社員の給与やボーナスにストックオプションを充てている会社(特に外資系)の現状を考えると(「日経新聞」04年12月24日の記事によれば、上場企業の約3分の1に当たる約1,300社で採用)、「精勤への動機付け」という考え方も一理なくはないが、市場の期待値である株価の変動を給与所得に含めるのはやっぱ拡大解釈だよなぁ。
税収確保のため国税側の言い分にすり寄ったのだろうか。「公共の利益」優先ってとこか。
他のブログで行政と司法の「分立」が成立していないという指摘が見受けられるが、議院内閣制である以上、立法と行政の関係も分立は困難である。

ストックオプション利益は給与所得、最高裁が認定

 ストックオプション(自社株購入権)で得た利益について、「一時所得」に比べて税率が約2倍になる「給与所得」と見なされて追徴課税されたのは違法として、外資系企業の日本法人元社長が税務署側に課税処分の取り消しを求めた訴訟の上告審判決が25日、最高裁第3小法廷であった。

 藤田宙靖裁判長は、「利益は給与所得」という最高裁としての初判断を示し、課税を適法とした2審・東京高裁判決を支持、原告の請求を棄却した。税務署側の勝訴が確定した。
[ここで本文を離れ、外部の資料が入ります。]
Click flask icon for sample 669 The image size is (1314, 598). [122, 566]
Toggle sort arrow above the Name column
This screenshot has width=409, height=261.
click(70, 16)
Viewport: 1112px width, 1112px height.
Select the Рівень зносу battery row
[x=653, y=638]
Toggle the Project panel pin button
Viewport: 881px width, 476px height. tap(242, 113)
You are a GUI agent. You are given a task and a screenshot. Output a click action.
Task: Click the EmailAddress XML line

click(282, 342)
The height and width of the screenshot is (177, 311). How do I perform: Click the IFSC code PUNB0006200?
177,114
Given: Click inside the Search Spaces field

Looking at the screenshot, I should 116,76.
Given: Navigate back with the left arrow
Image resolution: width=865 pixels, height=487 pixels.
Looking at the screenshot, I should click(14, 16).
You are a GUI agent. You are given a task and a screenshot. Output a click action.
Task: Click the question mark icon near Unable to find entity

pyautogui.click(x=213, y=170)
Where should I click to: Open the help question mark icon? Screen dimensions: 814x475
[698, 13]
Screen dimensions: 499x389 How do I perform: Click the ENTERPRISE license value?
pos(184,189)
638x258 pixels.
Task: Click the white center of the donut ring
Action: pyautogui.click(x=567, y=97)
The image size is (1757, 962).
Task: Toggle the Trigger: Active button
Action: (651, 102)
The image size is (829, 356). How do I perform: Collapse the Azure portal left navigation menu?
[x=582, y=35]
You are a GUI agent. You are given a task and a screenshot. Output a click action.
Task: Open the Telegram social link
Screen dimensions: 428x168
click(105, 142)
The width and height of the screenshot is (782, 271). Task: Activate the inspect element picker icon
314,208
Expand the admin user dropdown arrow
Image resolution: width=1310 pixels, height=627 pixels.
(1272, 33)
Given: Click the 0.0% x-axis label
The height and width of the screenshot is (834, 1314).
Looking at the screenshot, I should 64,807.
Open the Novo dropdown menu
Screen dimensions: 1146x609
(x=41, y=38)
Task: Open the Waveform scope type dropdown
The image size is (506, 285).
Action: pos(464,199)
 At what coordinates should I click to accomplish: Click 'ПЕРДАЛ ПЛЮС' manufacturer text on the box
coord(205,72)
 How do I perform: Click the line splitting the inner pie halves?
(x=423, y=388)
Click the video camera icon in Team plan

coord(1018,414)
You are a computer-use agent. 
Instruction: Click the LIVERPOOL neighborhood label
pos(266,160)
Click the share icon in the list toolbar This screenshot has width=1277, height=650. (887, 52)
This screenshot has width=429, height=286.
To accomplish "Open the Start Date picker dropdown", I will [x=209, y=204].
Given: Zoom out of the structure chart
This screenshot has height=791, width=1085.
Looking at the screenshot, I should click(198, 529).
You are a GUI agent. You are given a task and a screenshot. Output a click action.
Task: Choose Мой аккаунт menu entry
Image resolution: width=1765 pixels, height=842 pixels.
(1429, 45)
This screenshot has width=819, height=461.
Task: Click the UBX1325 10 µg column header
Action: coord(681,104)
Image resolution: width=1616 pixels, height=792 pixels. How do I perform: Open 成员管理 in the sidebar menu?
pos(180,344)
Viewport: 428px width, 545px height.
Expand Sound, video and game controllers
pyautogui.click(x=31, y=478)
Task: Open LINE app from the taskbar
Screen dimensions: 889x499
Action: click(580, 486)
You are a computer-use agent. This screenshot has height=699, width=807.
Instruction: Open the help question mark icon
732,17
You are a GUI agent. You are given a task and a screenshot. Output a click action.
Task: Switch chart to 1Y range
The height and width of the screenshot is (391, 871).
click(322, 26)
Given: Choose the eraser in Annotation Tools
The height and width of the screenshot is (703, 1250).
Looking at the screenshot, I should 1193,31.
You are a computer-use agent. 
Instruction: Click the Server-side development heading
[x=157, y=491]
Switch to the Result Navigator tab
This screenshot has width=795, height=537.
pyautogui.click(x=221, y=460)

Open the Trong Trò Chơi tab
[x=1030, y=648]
 ストックオプションを巡る訴訟は100件余りが係争中。利益について、労働の対価である給与所得と見なすべきなのか、偶然得た所得という意味合いが強い一時所得と見なすべきなのかについて、司法判断が分かれていたが、藤田裁判長は「ストックオプション制度は、役員などへの精勤の動機付けとして設けられ、その利益は職務遂行の対価として給付されているので給与所得」と指摘した。

 今後、司法判断は給与所得に統一される。

 訴えていたのは、米半導体製造大手「アプライドマテリアルズ」日本法人の八幡恵介・元社長(70)。1996―98年の間、米国の親会社から与えられたストックオプションを行使して得た約3億6000万円の利益を、一時所得として申告したが、給与所得と見なされて所得税約8000万円を追徴課税された。

 八幡元社長は、直接の雇用関係のない親会社からストックオプションを与えられていたが、判決は、「原告は親会社の統括の下で職務を遂行していると言える」と述べ、親会社からの給与と見なせるとした。